EXERCISE INSTRUCTIONS ▸ Without including any pictures, copy each entry below exactly.

START ENTRIES SUPPLIED

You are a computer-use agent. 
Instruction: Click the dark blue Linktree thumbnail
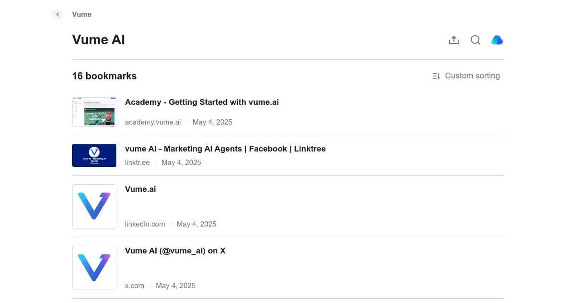(94, 155)
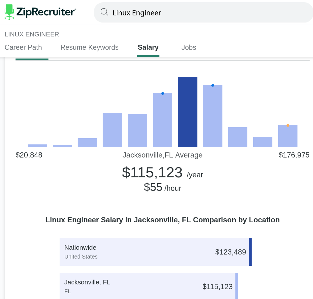Viewport: 313px width, 299px height.
Task: Select the Salary tab
Action: (x=148, y=47)
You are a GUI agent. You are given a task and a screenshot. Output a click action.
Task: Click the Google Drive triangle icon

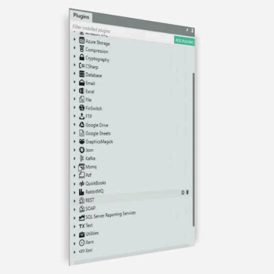[x=82, y=124]
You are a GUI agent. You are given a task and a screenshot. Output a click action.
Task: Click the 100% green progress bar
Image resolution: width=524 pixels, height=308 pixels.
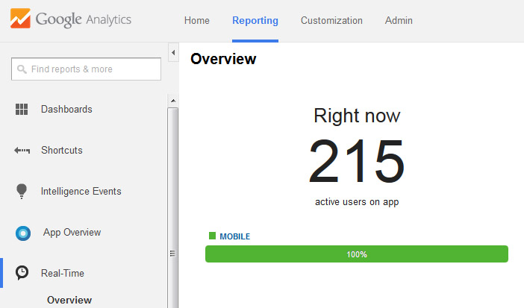pyautogui.click(x=357, y=254)
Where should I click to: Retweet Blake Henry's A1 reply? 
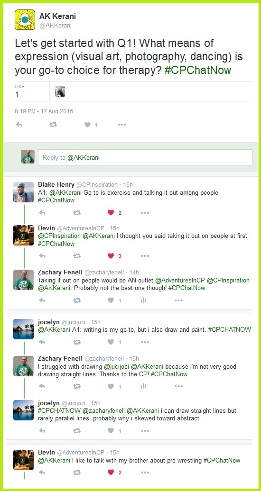77,213
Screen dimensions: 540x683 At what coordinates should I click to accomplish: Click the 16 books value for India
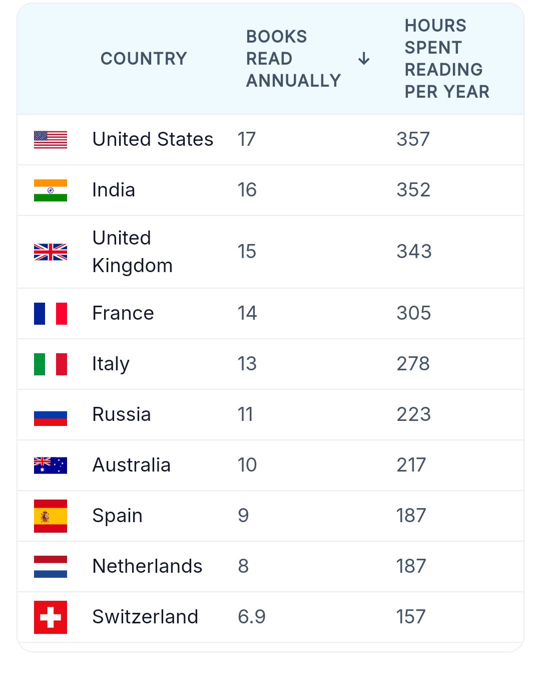pyautogui.click(x=247, y=190)
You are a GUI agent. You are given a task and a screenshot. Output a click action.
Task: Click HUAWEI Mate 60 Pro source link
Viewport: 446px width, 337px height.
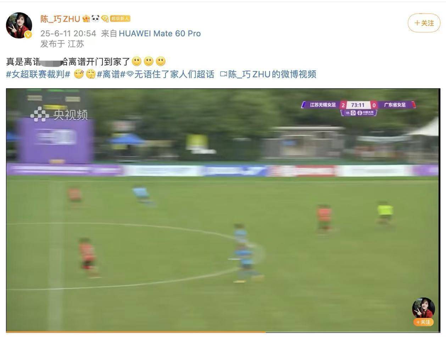tap(160, 33)
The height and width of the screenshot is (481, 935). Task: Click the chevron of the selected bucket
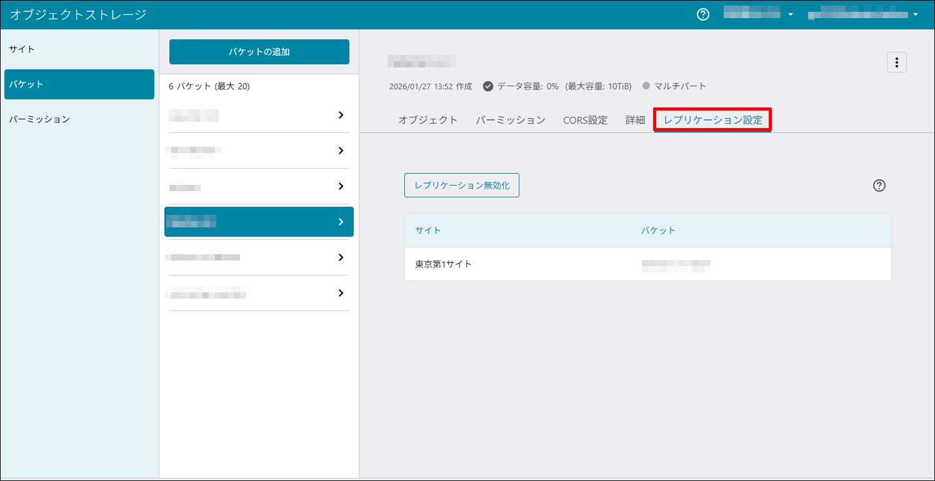point(341,222)
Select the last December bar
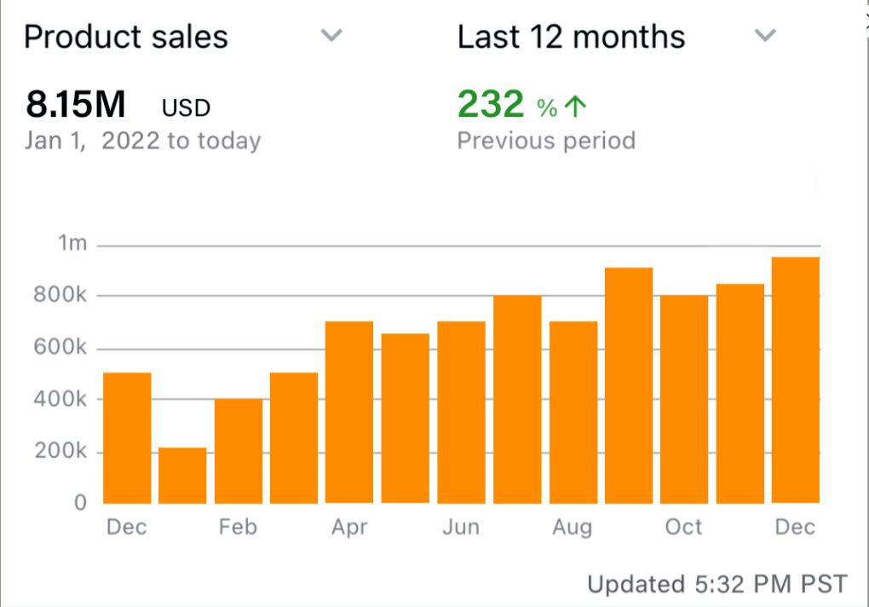Image resolution: width=869 pixels, height=607 pixels. tap(796, 380)
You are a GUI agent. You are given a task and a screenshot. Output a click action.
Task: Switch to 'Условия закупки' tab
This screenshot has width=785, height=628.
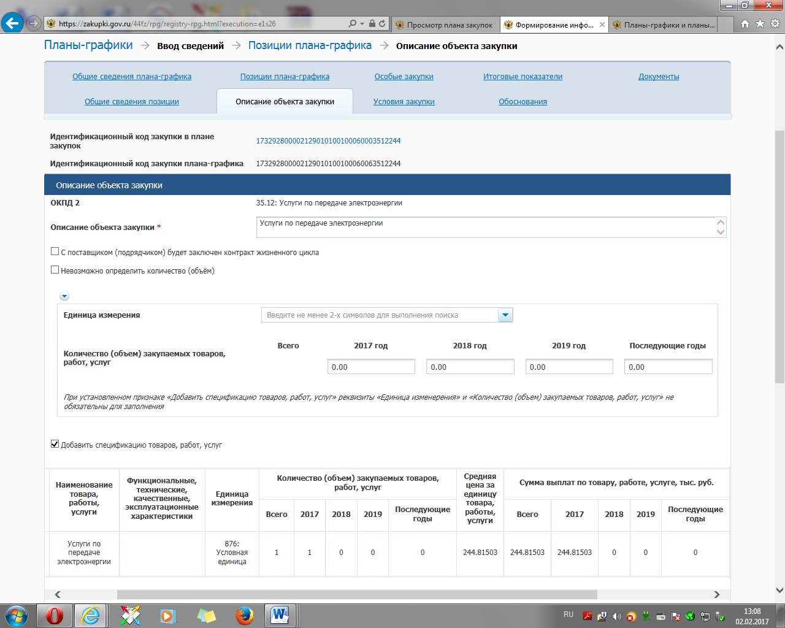[404, 102]
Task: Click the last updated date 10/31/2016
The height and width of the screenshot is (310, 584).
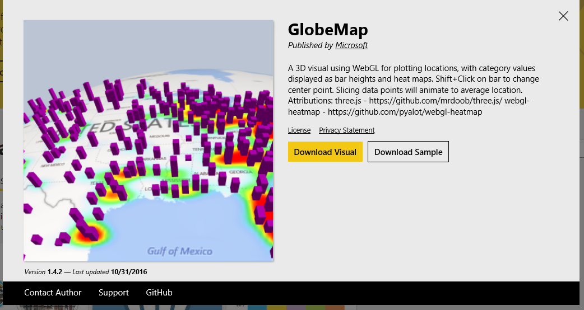Action: pyautogui.click(x=129, y=272)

END ENTRIES SUPPLIED

WORKED SOLUTION ▸
You are a computer-use agent. 
Instruction: Click the dark blue Linktree thumbnail
(94, 155)
Viewport: 313px width, 299px height.
Task: Select the Salary tab
Action: (x=148, y=47)
You are a GUI agent. You are given a task and a screenshot. Output a click action.
Task: Click the Google Drive triangle icon

[x=82, y=124]
You are a GUI agent. You are given a task and a screenshot. Output a click action.
Task: Click the 100% green progress bar
Image resolution: width=524 pixels, height=308 pixels.
pyautogui.click(x=357, y=254)
Where should I click to: Retweet Blake Henry's A1 reply? 
77,213
Screen dimensions: 540x683 At what coordinates should I click to accomplish: Click the 16 books value for India
pyautogui.click(x=247, y=190)
You are a GUI agent. You are given a task and a screenshot. Output a click action.
Task: Click HUAWEI Mate 60 Pro source link
Viewport: 446px width, 337px height.
tap(160, 33)
The height and width of the screenshot is (481, 935). Task: Click the chevron of the selected bucket
point(341,222)
Select the last December bar
Image resolution: width=869 pixels, height=607 pixels. tap(796, 380)
You are a GUI agent. You are given a task and a screenshot. Output a click action.
Task: Switch to 'Условия закупки' tab
This screenshot has width=785, height=628.
[404, 102]
Task: Click the last updated date 10/31/2016
The height and width of the screenshot is (310, 584).
Action: pyautogui.click(x=129, y=272)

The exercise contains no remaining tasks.